Former prosecutor Leslie Abrams Gardiner, a federal judge in Georgia, is also being considered to replace Breyer. Before her appointment to the bench, Gardiner represented large corporations including Bank of America and Google. Her sister is voting rights activist Stacey Abrams.

Non-judges in the candidate pool include Sherrilyn Ifill, president and director-counsel of the NAACP Legal Defense and Education Fund, where she has worked for voting rights and against job discrimination and police brutality.

Some racist Republican senators are already preemptively attacking Biden’s nominee.
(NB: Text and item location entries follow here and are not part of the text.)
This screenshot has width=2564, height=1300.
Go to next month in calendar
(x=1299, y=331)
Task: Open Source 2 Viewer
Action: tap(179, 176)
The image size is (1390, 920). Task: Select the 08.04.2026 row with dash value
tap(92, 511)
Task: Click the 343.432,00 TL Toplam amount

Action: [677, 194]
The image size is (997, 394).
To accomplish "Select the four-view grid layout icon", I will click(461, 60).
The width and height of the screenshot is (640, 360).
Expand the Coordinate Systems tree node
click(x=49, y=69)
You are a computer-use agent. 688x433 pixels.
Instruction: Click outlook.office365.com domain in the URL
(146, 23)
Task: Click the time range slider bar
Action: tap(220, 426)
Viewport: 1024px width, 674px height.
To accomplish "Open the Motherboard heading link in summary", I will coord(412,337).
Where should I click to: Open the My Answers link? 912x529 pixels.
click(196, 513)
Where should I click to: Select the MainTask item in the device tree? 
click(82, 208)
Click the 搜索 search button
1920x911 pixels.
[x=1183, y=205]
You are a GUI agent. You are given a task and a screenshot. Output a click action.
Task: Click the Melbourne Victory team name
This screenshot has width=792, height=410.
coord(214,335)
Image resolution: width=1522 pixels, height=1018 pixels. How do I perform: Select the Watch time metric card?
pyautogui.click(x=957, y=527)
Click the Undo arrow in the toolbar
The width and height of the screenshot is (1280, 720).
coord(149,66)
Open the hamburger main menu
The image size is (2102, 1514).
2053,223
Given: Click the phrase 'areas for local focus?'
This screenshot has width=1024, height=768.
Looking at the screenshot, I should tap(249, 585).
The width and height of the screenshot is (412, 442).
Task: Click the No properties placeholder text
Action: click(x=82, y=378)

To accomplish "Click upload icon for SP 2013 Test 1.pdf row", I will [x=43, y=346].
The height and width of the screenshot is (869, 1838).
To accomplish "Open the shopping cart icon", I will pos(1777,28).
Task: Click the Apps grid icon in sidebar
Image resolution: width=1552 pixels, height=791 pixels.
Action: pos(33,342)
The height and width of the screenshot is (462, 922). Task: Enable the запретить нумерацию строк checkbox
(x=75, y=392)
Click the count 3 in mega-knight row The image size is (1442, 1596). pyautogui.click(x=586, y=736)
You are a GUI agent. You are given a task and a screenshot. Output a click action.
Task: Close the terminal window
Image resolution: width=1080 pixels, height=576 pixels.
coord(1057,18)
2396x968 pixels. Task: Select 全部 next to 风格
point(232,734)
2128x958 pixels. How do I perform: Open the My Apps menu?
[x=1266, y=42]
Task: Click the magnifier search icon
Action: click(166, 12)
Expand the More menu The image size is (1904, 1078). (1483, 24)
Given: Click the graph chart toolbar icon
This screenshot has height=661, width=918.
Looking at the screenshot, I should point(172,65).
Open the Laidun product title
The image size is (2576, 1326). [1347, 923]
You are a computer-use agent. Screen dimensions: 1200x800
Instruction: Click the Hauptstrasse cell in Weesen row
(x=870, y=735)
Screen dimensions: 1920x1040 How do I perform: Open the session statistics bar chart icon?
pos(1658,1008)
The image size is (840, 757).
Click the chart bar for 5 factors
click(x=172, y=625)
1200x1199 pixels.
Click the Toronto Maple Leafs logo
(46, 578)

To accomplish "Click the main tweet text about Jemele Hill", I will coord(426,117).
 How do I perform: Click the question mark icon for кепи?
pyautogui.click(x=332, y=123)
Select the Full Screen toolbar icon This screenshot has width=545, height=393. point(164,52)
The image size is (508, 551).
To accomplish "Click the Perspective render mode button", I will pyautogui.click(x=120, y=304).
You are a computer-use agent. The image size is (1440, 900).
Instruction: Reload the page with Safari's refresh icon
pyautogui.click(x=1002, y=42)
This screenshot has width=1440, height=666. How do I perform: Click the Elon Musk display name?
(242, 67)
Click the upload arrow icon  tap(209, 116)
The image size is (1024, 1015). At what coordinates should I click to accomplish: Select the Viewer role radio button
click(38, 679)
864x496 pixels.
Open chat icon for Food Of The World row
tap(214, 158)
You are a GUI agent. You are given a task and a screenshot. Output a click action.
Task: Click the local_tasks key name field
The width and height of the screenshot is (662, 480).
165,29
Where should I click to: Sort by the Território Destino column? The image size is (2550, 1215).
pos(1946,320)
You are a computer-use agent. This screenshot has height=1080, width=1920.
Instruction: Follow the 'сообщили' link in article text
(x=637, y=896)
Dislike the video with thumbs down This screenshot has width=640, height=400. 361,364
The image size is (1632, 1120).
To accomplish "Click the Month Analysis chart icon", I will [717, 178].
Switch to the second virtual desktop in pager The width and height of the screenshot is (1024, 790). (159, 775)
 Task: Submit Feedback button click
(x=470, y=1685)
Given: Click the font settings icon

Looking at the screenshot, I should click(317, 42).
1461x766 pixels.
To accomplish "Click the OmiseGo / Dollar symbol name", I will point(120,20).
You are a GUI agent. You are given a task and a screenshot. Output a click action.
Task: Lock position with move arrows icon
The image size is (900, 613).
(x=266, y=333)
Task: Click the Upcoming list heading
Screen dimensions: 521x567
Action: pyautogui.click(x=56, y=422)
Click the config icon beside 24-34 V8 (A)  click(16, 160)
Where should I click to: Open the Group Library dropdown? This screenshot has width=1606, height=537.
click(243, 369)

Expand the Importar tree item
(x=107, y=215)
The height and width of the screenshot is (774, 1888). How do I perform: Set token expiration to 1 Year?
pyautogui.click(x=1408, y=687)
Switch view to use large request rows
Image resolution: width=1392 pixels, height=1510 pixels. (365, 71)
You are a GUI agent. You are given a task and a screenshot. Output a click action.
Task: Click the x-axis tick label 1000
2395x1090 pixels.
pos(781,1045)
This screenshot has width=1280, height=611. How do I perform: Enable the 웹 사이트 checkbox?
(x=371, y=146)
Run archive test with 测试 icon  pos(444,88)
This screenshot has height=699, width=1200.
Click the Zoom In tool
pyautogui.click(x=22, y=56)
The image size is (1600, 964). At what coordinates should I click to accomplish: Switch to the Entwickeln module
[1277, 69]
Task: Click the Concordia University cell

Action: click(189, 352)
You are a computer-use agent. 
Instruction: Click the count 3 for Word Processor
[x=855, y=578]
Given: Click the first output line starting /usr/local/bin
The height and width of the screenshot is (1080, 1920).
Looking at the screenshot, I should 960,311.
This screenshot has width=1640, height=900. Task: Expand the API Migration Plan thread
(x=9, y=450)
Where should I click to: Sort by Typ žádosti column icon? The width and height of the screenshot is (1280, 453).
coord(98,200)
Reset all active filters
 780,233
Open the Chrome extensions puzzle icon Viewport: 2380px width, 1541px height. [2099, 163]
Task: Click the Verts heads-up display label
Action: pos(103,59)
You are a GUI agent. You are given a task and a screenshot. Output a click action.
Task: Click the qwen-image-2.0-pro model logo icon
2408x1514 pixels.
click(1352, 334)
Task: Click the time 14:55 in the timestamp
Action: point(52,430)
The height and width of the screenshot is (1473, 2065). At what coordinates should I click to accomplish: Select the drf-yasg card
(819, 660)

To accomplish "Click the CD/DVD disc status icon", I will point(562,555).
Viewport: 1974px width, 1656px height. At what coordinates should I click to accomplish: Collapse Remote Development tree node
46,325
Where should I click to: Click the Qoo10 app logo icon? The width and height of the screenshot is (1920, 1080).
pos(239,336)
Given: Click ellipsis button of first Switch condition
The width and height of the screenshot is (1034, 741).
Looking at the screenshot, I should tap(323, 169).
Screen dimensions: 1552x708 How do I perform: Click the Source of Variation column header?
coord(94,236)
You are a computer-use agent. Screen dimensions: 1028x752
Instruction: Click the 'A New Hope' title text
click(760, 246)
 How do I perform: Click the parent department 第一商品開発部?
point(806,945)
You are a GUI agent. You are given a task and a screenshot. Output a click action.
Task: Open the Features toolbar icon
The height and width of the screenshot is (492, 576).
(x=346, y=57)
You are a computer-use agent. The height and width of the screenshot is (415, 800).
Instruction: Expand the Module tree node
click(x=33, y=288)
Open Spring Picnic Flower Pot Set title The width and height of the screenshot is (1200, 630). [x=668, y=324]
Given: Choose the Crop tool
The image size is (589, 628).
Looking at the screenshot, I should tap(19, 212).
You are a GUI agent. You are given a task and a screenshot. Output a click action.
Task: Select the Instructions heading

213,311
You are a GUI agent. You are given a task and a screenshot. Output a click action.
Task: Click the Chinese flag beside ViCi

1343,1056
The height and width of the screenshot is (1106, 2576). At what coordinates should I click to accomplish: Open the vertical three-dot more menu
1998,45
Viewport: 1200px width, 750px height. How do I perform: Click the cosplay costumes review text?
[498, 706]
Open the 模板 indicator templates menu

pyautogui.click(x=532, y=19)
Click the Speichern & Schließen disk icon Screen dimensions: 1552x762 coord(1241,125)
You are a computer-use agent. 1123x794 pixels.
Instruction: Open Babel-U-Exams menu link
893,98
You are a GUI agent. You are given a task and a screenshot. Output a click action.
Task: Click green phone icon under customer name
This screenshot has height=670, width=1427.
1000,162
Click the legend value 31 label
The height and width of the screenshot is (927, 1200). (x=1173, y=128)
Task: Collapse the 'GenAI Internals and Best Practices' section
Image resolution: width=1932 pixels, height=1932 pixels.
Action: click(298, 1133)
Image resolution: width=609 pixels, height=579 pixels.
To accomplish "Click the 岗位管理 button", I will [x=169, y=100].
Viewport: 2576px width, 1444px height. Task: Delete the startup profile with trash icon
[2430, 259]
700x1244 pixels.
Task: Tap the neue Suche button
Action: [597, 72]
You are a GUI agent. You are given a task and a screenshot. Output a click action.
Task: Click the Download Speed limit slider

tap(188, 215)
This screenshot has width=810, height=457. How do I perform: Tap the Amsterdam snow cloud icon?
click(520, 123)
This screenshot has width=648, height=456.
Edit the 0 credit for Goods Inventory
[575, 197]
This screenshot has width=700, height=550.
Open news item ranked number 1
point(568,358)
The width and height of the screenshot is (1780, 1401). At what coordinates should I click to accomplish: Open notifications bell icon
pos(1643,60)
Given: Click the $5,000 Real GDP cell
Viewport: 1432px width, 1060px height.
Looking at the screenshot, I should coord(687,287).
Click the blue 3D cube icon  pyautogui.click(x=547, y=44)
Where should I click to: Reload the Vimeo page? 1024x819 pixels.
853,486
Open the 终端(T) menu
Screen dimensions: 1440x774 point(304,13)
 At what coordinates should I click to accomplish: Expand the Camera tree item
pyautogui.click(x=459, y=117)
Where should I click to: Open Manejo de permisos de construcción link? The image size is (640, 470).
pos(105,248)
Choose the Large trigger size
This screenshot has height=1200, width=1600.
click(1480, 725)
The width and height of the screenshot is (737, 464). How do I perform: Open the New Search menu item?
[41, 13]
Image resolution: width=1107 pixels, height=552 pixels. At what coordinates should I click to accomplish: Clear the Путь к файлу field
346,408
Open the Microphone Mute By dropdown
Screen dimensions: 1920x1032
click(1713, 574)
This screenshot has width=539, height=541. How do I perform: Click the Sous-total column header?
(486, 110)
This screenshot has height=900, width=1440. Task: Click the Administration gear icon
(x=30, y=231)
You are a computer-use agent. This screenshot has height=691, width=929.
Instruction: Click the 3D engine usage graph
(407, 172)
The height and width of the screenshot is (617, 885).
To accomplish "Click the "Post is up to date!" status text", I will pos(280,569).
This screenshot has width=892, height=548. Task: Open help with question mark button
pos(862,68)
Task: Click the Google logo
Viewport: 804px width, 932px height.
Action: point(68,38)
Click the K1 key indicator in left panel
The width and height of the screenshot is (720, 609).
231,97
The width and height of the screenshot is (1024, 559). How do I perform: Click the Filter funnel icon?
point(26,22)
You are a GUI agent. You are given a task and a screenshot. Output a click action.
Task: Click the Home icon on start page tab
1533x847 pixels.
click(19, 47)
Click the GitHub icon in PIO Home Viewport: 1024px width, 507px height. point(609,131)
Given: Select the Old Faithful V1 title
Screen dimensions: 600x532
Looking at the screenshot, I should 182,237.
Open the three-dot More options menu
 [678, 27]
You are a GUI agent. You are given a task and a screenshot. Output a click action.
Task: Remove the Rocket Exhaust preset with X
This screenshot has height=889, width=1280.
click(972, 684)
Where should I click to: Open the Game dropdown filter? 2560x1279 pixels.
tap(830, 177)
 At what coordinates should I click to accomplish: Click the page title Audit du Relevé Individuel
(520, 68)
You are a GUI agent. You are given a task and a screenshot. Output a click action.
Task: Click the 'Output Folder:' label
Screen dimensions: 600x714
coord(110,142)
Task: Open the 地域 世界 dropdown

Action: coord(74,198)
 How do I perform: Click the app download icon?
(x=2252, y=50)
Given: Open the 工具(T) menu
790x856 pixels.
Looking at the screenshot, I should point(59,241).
Roger Wicker (R-Mississippi) said in a radio interview that anyone Biden chooses would be a beneficiary of “affirmative racial discrimination.”

Sen. Elizabeth Warren (D-Massachusetts) told HuffPost, “The Republicans have already moved beyond racial dog whistles and directly to racial sirens. They’ve done it for a Supreme Court nominee before anyone has been named,” adding that they “have decided they would rather stir up an ugly portion of their base rather than try to evaluate these candidates on their own.”

But fortunately, the filibuster does not apply to Supreme Court nominees. All Democrats and some GOP senators, including Collins, Graham and Murkowski, will probably support Biden’s choice. Childs, however, may well be the front-runner, with Clyburn pulling out all the stops to get her on the court. As Annie Karji wrote in The New York Times, “It is a blatant effort to call in a political favor in the form of a lifetime appointment to the nation’s highest court and, perhaps, the most consequential test yet of the Biden-Clyburn relationship.”

Now is the time for activists to make their voices heard and push for a truly progressive Supreme Court justice who will likely serve for decades.